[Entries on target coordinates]
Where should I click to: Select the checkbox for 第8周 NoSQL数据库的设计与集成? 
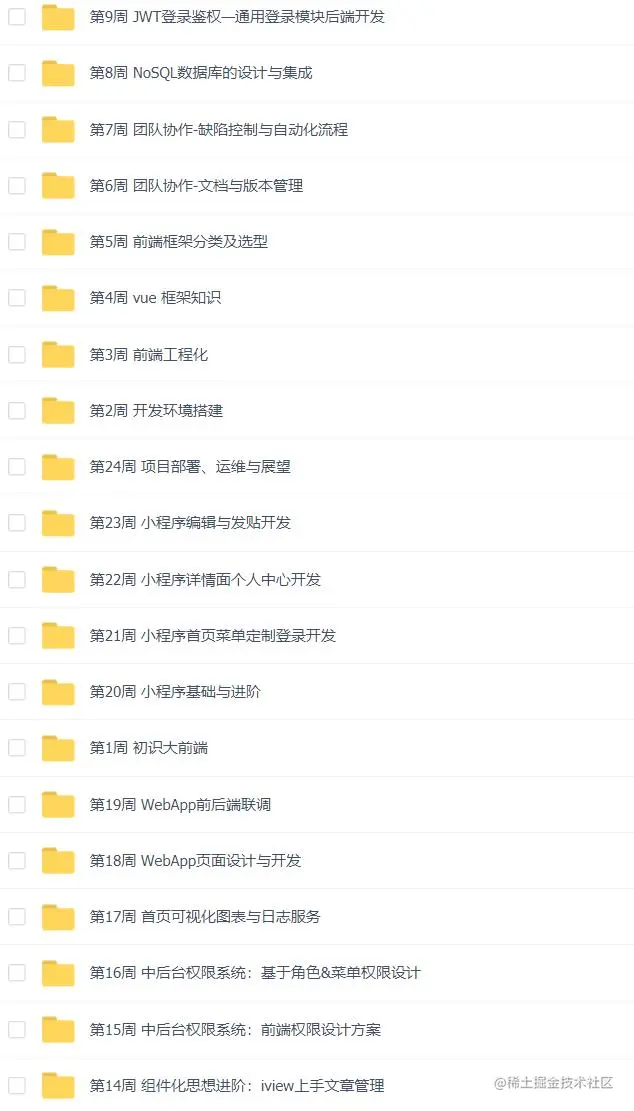point(17,73)
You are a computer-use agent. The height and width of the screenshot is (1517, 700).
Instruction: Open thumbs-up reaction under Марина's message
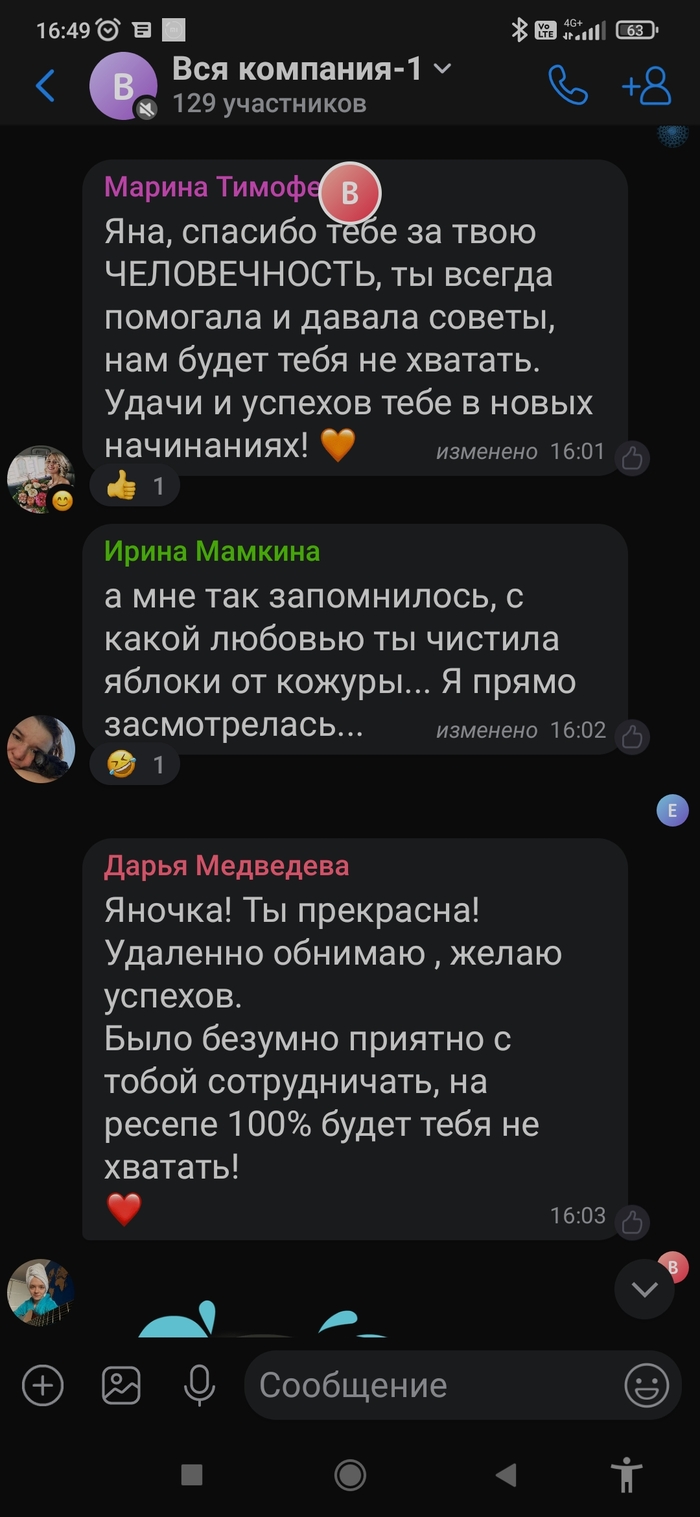coord(134,487)
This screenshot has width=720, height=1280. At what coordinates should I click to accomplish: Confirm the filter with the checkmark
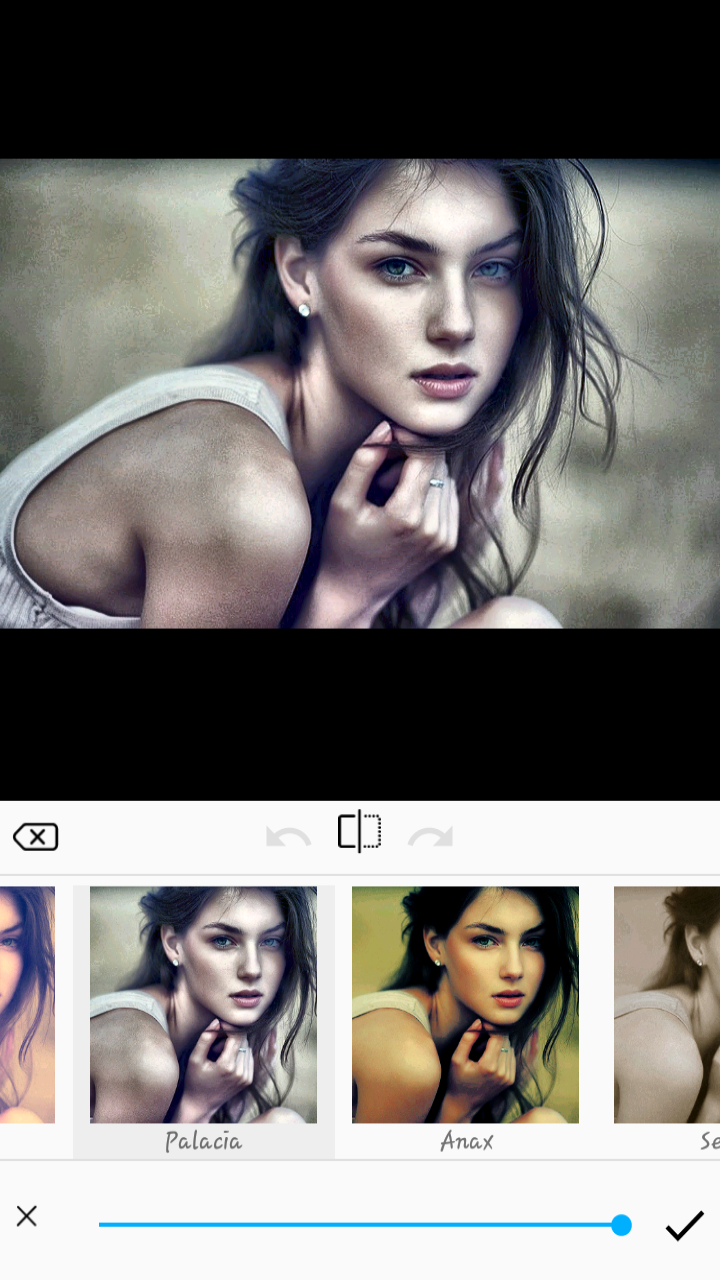[x=685, y=1225]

▶ _Work to complete_
Please reproduce all of the records above word for word, leaving the pictures out.

▶ _Output_
Where should I click to: Select the checkbox for 第8周 NoSQL数据库的设计与集成? 
point(17,73)
You are a computer-use agent. The height and width of the screenshot is (1517, 700).
Instruction: Open thumbs-up reaction under Марина's message
coord(134,487)
This screenshot has width=720, height=1280. At what coordinates should I click to accomplish: Confirm the filter with the checkmark
[x=685, y=1225]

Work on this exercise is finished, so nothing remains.